Does your business use YouTube correctly – Try making videos that people want

Most business owners follow a predictable path of hearing that some form of advertising worked wonders for someone’s business, and then attempting to do the same. The problem is that simply producing the same form of advertising that another successful business has used is not going to get the same results unless you understand what factors led to that successful campaign. A perfect example of this form of failure is the use of YouTube (or should I say misuse) to advertise businesses. Most owners have heard from someone that their business needs to use Facebook or YouTube, and how thousands of new customers were gained by another business who did exactly that. They then use the medium as they understand it, creating a Facebook business page or uploading a video to YouTube, only to wonder why that other business got thousands of views and theirs only gets a few. They then become frustrated with the medium and abandon the project.

One year ago, Wax Hair Removal Bar began using YouTube in order to market itself all over the world. Although this small waxing salon chain only had two physical locations, one in Las Vegas and one In Vancouver, the desire to promote the existence of the business outside it’s local markets was born from the desire to franchise in areas where there was no existing store. This would be a very expensive project for a small business, essentially advertising in areas that it will not get physical customers due to a lack of presence, that marketing geared only toward selling franchises. Discussions with the strategic marketing firm led to the decision to attempt to create viewership on a YouTube channel globally, then push those viewers back to the websites where franchise information would be found.
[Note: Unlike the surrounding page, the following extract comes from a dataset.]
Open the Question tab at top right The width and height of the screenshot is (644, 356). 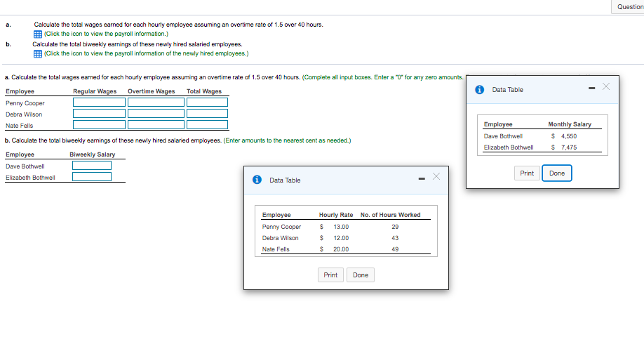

Using this method, the advertising is not done per market, but instead is achieved in a way that anyone can find it no matter where they are located. The initial campaign was to film a few videos showing the waxing procedure, leveraging the interesting nature of the subject to inflate view counts and therefore increase rankings on Google for searches for terms like “waxing salon” or waxing franchise” all over the world. This roundabout approach of using the viewer counts of people who are not interested in the products in order to reach those who are interested is based on the fact that YouTube is owned by Google and YouTube videos have an effect on the rankings in search for websites that are linked to them. Essentially you can increase the rankings of websites by using YouTube videos, but this will only work if the viewer counts are high.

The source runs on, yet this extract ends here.